For months now I have been haunted by Brendan Behan’s granny. Well, “haunted” may be a bit strong. I blame Irish Water, climate change, global warming, drought, wildfires, hose bans and the long hot summer of 2018.
In fact I think Irish Water should make Brendan Behan’s granny its poster girl, so to speak. It would send out a tremendous message about water conservation. It also lacks that certain risqué factor which is probably why we were never advised this summer to “save water, shower with a friend”.
That slogan was all the rage during the last great hot summer, of 1976. It did not even make a guest appearance this year. It appears to have gone the way of all great slogans – down the bottomless plughole. Along with such as “a friend with weed is a friend indeed”, and “where there’s dope, there’s hope”, or “I get high with a little help from my friends”. All so very 1970s.

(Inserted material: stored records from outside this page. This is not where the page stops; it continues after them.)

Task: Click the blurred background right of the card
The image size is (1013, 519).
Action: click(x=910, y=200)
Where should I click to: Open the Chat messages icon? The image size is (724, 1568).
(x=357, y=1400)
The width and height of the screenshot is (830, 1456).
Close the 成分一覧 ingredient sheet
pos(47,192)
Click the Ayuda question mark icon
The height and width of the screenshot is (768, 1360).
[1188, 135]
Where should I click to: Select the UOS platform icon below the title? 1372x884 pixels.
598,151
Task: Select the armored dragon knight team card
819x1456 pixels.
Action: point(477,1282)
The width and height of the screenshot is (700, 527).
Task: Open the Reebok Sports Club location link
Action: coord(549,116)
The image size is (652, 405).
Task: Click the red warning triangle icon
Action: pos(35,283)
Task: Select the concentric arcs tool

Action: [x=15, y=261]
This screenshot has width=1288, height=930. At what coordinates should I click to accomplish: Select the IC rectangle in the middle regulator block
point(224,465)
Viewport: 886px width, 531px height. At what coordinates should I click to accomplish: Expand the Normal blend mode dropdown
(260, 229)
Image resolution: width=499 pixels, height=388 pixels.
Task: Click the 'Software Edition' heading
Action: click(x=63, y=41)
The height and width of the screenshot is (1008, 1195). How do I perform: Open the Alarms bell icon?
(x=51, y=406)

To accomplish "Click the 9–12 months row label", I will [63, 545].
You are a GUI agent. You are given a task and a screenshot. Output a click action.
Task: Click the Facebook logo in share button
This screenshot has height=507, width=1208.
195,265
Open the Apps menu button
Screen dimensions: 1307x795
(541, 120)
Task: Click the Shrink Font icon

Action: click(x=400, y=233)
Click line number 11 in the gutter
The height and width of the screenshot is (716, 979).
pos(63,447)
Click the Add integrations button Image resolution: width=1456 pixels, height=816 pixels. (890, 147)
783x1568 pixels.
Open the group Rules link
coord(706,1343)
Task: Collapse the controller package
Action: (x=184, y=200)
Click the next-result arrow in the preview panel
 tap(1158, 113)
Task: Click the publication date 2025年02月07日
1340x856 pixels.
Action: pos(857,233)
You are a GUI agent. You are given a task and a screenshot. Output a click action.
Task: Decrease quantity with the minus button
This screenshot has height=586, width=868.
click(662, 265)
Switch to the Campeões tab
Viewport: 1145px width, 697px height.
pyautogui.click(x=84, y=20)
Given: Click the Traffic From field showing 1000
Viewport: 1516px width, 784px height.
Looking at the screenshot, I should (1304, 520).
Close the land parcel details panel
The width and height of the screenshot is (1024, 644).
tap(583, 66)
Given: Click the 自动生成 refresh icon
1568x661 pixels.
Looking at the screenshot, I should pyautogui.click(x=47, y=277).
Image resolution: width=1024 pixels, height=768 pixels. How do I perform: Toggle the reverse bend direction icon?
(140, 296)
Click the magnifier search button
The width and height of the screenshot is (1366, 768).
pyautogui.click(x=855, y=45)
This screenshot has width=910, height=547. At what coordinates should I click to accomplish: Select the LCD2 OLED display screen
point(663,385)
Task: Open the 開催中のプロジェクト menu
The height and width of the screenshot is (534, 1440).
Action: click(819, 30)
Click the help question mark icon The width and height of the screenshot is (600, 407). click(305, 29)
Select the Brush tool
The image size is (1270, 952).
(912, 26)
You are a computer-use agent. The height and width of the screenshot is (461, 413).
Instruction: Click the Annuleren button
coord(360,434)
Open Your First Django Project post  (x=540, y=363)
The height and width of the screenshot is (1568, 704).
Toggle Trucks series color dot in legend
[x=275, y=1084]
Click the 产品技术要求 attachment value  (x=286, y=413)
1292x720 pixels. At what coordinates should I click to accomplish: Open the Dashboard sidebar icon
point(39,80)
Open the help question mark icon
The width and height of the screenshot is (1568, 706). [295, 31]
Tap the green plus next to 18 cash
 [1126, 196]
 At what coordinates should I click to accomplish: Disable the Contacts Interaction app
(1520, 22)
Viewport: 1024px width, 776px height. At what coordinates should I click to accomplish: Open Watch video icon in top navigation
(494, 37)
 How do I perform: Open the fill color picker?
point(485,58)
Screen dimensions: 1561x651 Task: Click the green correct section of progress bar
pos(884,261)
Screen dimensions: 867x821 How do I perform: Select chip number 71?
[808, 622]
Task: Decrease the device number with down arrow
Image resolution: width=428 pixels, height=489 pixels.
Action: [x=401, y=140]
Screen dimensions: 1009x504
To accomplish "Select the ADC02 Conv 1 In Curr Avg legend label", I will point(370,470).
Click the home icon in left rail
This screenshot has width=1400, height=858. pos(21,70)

Indeed it has been proven that, even where two can live as cheaply as one, it does not follow that showering together saves water. Studies (who researches these things?) show that in fact you use more water and spend longer washing when showering together. It may be related to space and, er, other matters.
In the shower
According to more studies, the average person spends eight minutes in a shower – the same length as it takes light to travel from the sun to Earth.
An average shower uses 62 litres of water, compared to 80 litres for the average bath. (And God knows how many light years of your life you will also waste soaking to a wrinkle therein).
Of course showers are comparatively new, not least in Ireland. Before then, there was the bath. Or the local river, pond, lake, bay. Brendan Behan's granny favoured the bath, even if "favoured" is a bit strong.
She had “a bath once a year whether she needed it or not”, he claimed. He was not finished there. “But she was in no way bigoted in the washing line in between times” either, he said.
Clearly, she was the sort of Dub that farmers opposed to piping water from the Shannon cross country to the city would love.
Granny, from French granddame, meaning "great lady".